Roof Mounted PV must have Rapid Shutdown - CEC 2015

There is a 2015 CE Code Rule in Canada that most Safety Authorities are already enforcing which requires roof mounted PV systems to have rapid shutdown.

Specifically CE Code 2015 Section 64-218

 (1) A photovoltaic system rapid shutdown device shall be provided for a photovoltaic system installed on buildings or structures where the photovoltaic source or output circuit conductors installed on or in buildings are more than 1.5 m in length or more than 3 m from a photovoltaic array.

(2) A photovoltaic system rapid shutdown device shall limit photovoltaic source or output circuits to not more than 30 V and 240 V•A within 10 s of rapid shutdown initiation.

The rule is intended for fire fighter safety. When fire fighters arrive at a site, they may want to shut down power to the building in order to chop vent holes in the roof. The concern is that the PV wires may still be live even when the power to the grid is removed. The fire fighter cutting vent holes could be at risk of cutting through a live wire.
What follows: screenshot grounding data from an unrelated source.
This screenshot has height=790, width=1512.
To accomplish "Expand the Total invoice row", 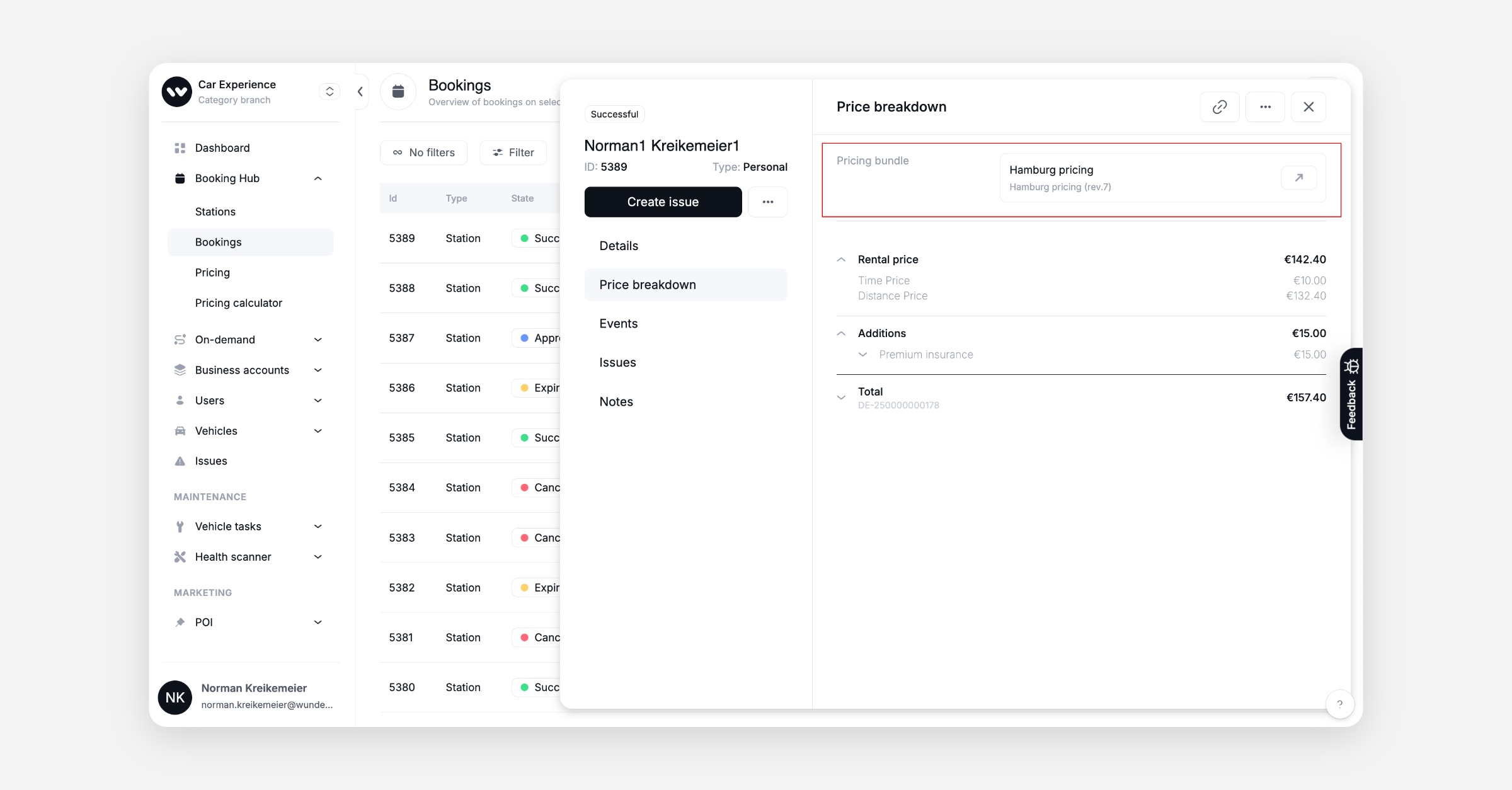I will coord(841,398).
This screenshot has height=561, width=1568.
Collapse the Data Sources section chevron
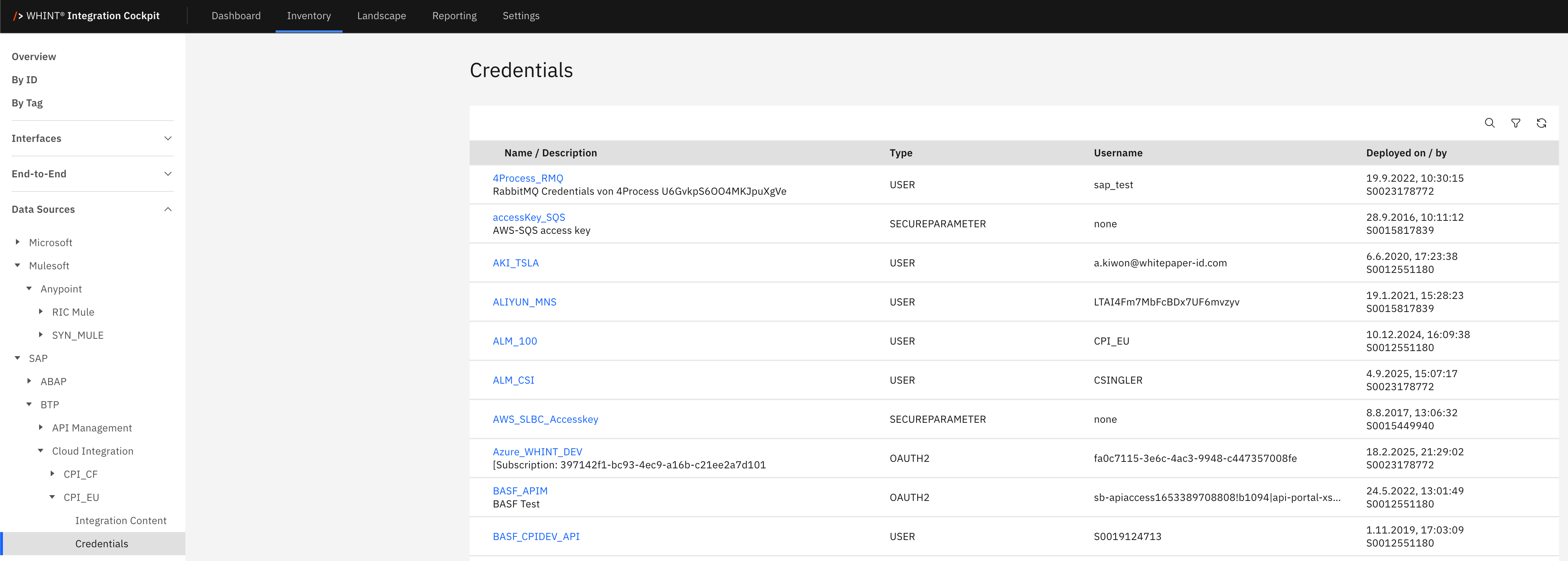point(168,209)
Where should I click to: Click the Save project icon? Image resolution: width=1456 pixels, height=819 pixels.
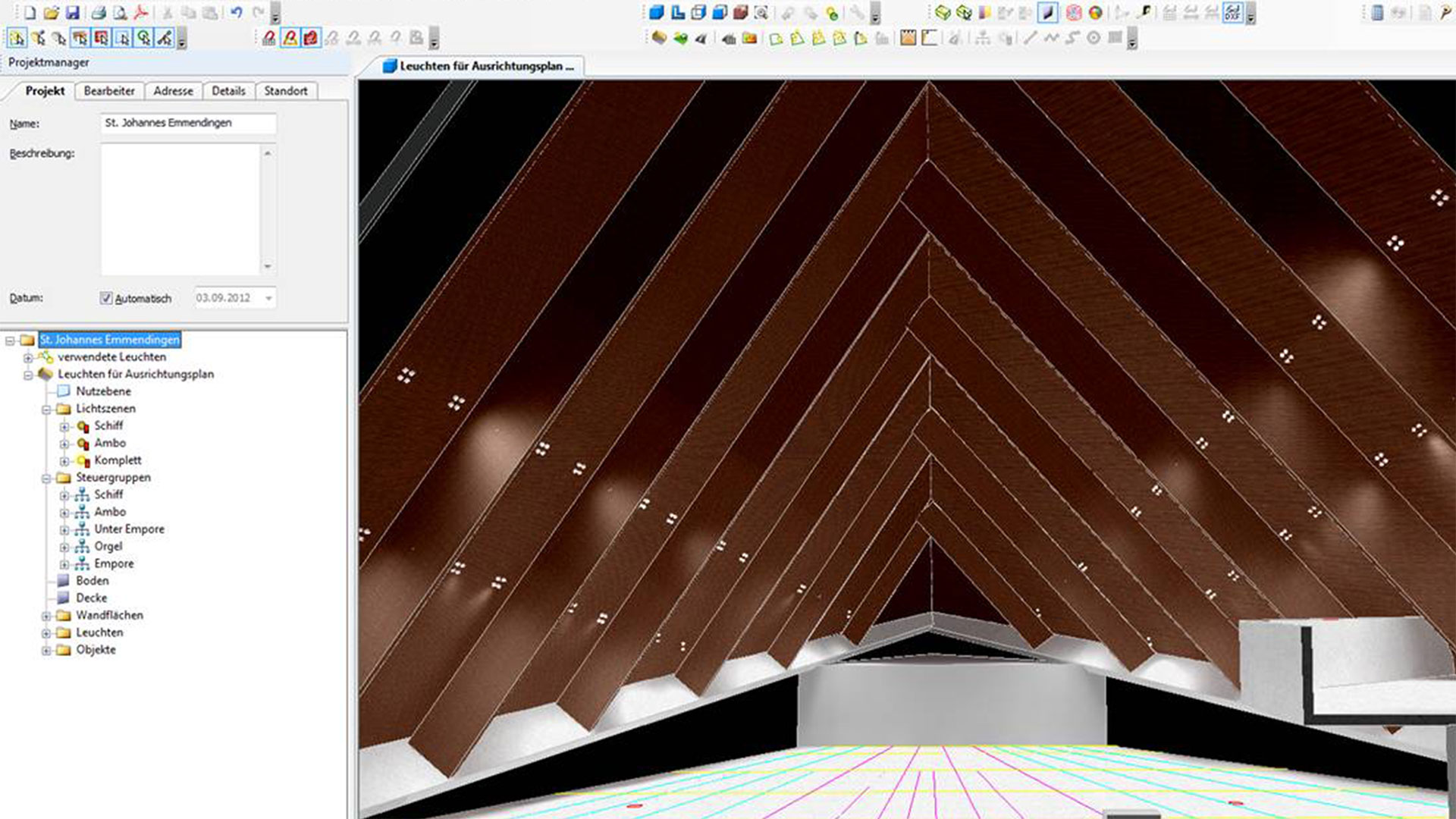tap(73, 13)
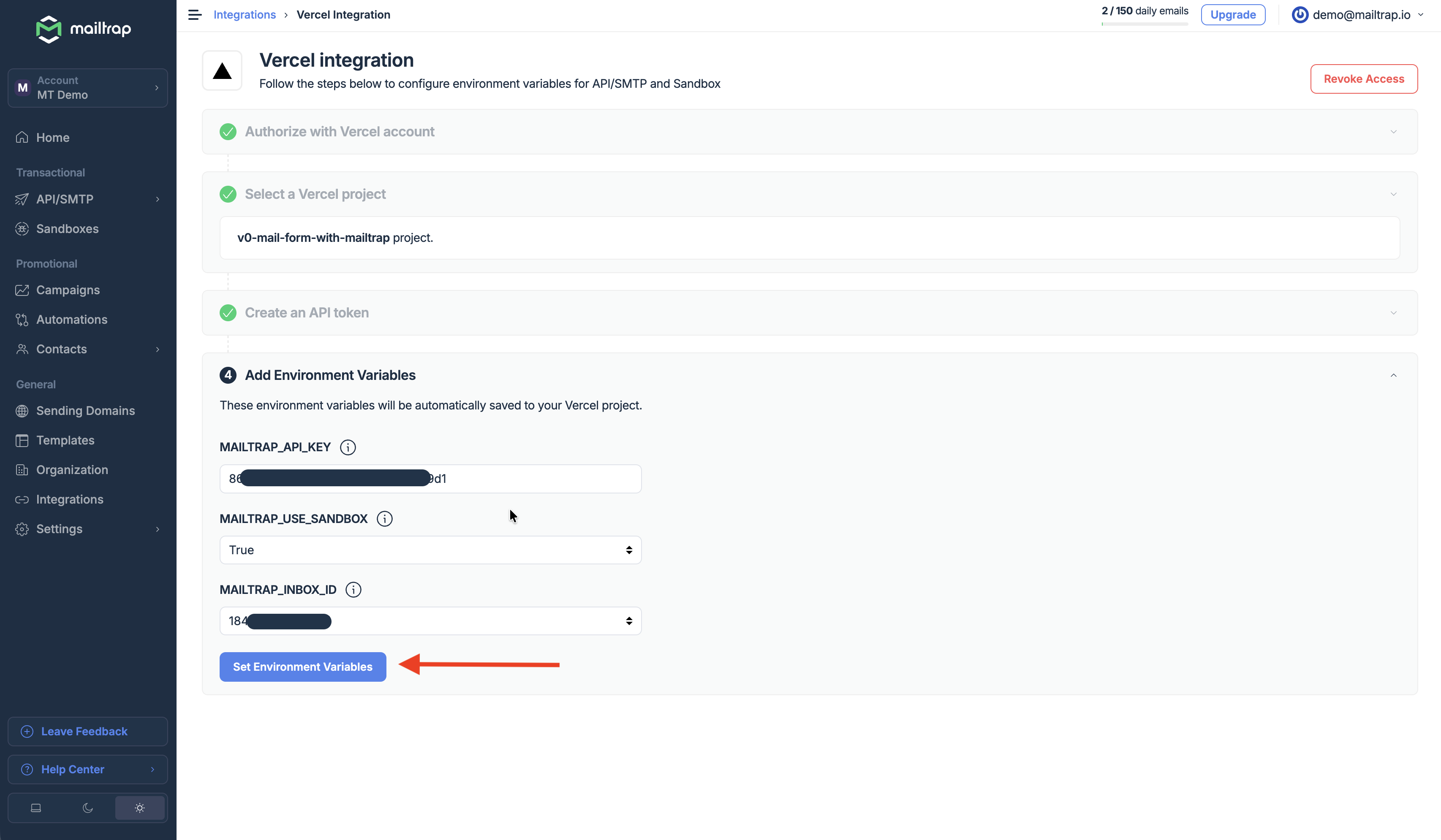This screenshot has height=840, width=1441.
Task: Select system theme monitor icon
Action: click(35, 807)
This will mean that every solar install needs some means of disconnecting power to within 3m of the PV array. HES has a number of different methods for accomplishing this and it will depend on the type of system or equipment you are using. Options include custom Rapid Shutdown combiners, ie. Fronius’s Rapid Shutdown Multi-Box, HES’s universal RSD rooftop combiner, or the MidNite Birdhouse connected to  MNEPV Disconnects. Note that Enphase and SolarEdge inverters can be installed without need for a secondary Rapid Shutdown device.

Installers should be aware of this new rule and be prepared to add the appropriate equipment to comply with 2015 CEC rules.

This is a very controversial rule as some people believe it doesn't belong in the electrical code, but should be written and enforced by the local municipality governing the specific fire department. This would prevent issues such as installing additional failure points (Rapid Shutdown System) that are never used. For example, some fire fighters do not vent roofs, or in some areas there is no fire fighter coverage (off grid cabins).

Needless to say, it is in the code and installers must comply.